(Stored entries)
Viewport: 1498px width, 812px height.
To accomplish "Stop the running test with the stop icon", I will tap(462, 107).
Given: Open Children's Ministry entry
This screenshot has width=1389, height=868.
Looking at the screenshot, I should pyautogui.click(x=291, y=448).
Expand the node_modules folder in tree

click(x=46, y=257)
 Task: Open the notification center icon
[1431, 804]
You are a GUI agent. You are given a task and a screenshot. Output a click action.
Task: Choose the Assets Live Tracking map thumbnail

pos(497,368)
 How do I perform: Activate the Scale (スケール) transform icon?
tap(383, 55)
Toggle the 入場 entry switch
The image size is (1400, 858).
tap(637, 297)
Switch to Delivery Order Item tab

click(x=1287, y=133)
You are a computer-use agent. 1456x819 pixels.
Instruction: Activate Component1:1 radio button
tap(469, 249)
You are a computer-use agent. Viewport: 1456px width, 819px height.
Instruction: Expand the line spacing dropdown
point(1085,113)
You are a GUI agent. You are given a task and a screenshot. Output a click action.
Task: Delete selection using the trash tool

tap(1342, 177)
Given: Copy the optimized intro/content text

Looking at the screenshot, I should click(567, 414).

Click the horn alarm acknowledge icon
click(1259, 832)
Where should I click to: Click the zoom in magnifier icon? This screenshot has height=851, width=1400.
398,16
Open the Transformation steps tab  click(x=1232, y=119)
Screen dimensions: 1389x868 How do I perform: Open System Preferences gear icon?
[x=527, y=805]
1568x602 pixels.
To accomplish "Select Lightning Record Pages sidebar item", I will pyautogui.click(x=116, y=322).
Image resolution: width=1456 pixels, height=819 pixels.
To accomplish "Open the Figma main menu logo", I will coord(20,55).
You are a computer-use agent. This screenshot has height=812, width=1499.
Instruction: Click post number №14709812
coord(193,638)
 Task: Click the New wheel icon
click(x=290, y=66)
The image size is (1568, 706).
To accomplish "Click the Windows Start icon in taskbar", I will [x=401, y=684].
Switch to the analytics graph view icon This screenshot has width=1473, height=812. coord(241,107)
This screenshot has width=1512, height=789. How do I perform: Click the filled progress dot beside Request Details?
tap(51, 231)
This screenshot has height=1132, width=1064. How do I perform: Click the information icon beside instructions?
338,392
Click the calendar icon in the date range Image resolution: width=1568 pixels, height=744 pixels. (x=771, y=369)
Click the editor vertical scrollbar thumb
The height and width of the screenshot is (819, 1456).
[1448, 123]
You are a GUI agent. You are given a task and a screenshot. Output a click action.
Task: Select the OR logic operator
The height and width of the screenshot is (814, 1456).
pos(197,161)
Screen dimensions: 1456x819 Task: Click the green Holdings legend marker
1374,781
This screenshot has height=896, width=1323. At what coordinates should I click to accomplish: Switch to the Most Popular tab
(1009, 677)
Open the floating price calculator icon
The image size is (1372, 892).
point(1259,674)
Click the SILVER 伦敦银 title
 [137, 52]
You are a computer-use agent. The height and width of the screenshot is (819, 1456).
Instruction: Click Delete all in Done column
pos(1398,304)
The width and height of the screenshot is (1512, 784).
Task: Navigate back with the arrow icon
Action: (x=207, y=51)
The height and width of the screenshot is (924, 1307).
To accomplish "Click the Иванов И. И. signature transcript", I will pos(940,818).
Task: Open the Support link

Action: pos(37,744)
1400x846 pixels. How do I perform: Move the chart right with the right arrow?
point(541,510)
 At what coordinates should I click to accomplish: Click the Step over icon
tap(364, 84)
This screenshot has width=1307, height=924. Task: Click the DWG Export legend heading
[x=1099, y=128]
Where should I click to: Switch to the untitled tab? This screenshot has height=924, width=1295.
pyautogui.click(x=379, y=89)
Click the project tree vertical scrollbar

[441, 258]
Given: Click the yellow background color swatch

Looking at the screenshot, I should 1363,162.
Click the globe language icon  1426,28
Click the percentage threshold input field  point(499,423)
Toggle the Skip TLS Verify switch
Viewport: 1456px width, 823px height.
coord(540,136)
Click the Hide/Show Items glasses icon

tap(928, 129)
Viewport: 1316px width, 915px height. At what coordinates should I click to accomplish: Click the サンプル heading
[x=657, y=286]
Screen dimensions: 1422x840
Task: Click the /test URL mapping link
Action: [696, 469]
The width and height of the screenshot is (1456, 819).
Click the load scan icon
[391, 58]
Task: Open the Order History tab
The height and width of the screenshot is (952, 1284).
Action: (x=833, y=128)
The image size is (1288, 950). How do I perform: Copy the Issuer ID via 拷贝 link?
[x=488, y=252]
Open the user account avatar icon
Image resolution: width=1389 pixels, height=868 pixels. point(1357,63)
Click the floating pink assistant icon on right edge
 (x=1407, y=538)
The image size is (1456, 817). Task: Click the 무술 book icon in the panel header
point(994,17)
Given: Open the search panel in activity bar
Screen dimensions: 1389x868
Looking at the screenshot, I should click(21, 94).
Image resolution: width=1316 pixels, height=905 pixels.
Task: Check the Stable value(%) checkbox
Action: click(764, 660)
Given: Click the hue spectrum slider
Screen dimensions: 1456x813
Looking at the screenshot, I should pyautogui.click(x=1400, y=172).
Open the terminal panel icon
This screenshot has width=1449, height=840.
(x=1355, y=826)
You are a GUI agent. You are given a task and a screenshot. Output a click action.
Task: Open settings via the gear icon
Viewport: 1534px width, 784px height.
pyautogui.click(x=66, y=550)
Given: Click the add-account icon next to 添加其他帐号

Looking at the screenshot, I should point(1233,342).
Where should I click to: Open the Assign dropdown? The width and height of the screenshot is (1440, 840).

Exercise details.
The records above should be duplicated in full, exactly as given.

Answer to this problem.
Viewport: 1498px width, 812px height.
To accomplish "Stop the running test with the stop icon", I will tap(462, 107).
Given: Open Children's Ministry entry
This screenshot has width=1389, height=868.
Looking at the screenshot, I should pyautogui.click(x=291, y=448).
Expand the node_modules folder in tree

click(x=46, y=257)
 Task: Open the notification center icon
[1431, 804]
You are a GUI agent. You are given a task and a screenshot. Output a click action.
Task: Choose the Assets Live Tracking map thumbnail

pos(497,368)
 How do I perform: Activate the Scale (スケール) transform icon?
tap(383, 55)
Toggle the 入場 entry switch
The image size is (1400, 858).
tap(637, 297)
Switch to Delivery Order Item tab

click(x=1287, y=133)
You are a computer-use agent. 1456x819 pixels.
Instruction: Activate Component1:1 radio button
tap(469, 249)
You are a computer-use agent. Viewport: 1456px width, 819px height.
Instruction: Expand the line spacing dropdown
point(1085,113)
You are a GUI agent. You are given a task and a screenshot. Output a click action.
Task: Delete selection using the trash tool

tap(1342, 177)
Given: Copy the optimized intro/content text

Looking at the screenshot, I should click(567, 414).

Click the horn alarm acknowledge icon
click(1259, 832)
Where should I click to: Click the zoom in magnifier icon? This screenshot has height=851, width=1400.
398,16
Open the Transformation steps tab  click(x=1232, y=119)
Screen dimensions: 1389x868 How do I perform: Open System Preferences gear icon?
[x=527, y=805]
1568x602 pixels.
To accomplish "Select Lightning Record Pages sidebar item", I will pyautogui.click(x=116, y=322).
Image resolution: width=1456 pixels, height=819 pixels.
To accomplish "Open the Figma main menu logo", I will coord(20,55).
You are a computer-use agent. This screenshot has height=812, width=1499.
Instruction: Click post number №14709812
coord(193,638)
 Task: Click the New wheel icon
click(x=290, y=66)
The image size is (1568, 706).
To accomplish "Click the Windows Start icon in taskbar", I will [x=401, y=684].
Switch to the analytics graph view icon This screenshot has width=1473, height=812. coord(241,107)
This screenshot has width=1512, height=789. How do I perform: Click the filled progress dot beside Request Details?
tap(51, 231)
This screenshot has height=1132, width=1064. How do I perform: Click the information icon beside instructions?
338,392
Click the calendar icon in the date range Image resolution: width=1568 pixels, height=744 pixels. (x=771, y=369)
Click the editor vertical scrollbar thumb
The height and width of the screenshot is (819, 1456).
[1448, 123]
You are a GUI agent. You are given a task and a screenshot. Output a click action.
Task: Select the OR logic operator
The height and width of the screenshot is (814, 1456).
pos(197,161)
Screen dimensions: 1456x819 Task: Click the green Holdings legend marker
1374,781
This screenshot has height=896, width=1323. At what coordinates should I click to accomplish: Switch to the Most Popular tab
(1009, 677)
Open the floating price calculator icon
The image size is (1372, 892).
point(1259,674)
Click the SILVER 伦敦银 title
 [137, 52]
You are a computer-use agent. The height and width of the screenshot is (819, 1456).
Instruction: Click Delete all in Done column
pos(1398,304)
The width and height of the screenshot is (1512, 784).
Task: Navigate back with the arrow icon
Action: (x=207, y=51)
The height and width of the screenshot is (924, 1307).
To accomplish "Click the Иванов И. И. signature transcript", I will pos(940,818).
Task: Open the Support link

Action: pos(37,744)
1400x846 pixels. How do I perform: Move the chart right with the right arrow?
point(541,510)
 At what coordinates should I click to accomplish: Click the Step over icon
tap(364, 84)
This screenshot has width=1307, height=924. Task: Click the DWG Export legend heading
[x=1099, y=128]
Where should I click to: Switch to the untitled tab? This screenshot has height=924, width=1295.
pyautogui.click(x=379, y=89)
Click the project tree vertical scrollbar

[441, 258]
Given: Click the yellow background color swatch

Looking at the screenshot, I should 1363,162.
Click the globe language icon  1426,28
Click the percentage threshold input field  point(499,423)
Toggle the Skip TLS Verify switch
Viewport: 1456px width, 823px height.
coord(540,136)
Click the Hide/Show Items glasses icon

tap(928, 129)
Viewport: 1316px width, 915px height. At what coordinates should I click to accomplish: Click the サンプル heading
[x=657, y=286]
Screen dimensions: 1422x840
Task: Click the /test URL mapping link
Action: [696, 469]
The width and height of the screenshot is (1456, 819).
Click the load scan icon
[391, 58]
Task: Open the Order History tab
The height and width of the screenshot is (952, 1284).
Action: (x=833, y=128)
The image size is (1288, 950). How do I perform: Copy the Issuer ID via 拷贝 link?
[x=488, y=252]
Open the user account avatar icon
Image resolution: width=1389 pixels, height=868 pixels. point(1357,63)
Click the floating pink assistant icon on right edge
 (x=1407, y=538)
The image size is (1456, 817). Task: Click the 무술 book icon in the panel header
point(994,17)
Given: Open the search panel in activity bar
Screen dimensions: 1389x868
Looking at the screenshot, I should click(21, 94).
Image resolution: width=1316 pixels, height=905 pixels.
Task: Check the Stable value(%) checkbox
Action: click(764, 660)
Given: Click the hue spectrum slider
Screen dimensions: 1456x813
Looking at the screenshot, I should pyautogui.click(x=1400, y=172).
Open the terminal panel icon
This screenshot has width=1449, height=840.
(x=1355, y=826)
You are a GUI agent. You are given a task and a screenshot. Output a click action.
Task: Open settings via the gear icon
Viewport: 1534px width, 784px height.
pyautogui.click(x=66, y=550)
Given: Click the add-account icon next to 添加其他帐号

Looking at the screenshot, I should point(1233,342).
Where should I click to: Open the Assign dropdown? The width and height of the screenshot is (1440, 840).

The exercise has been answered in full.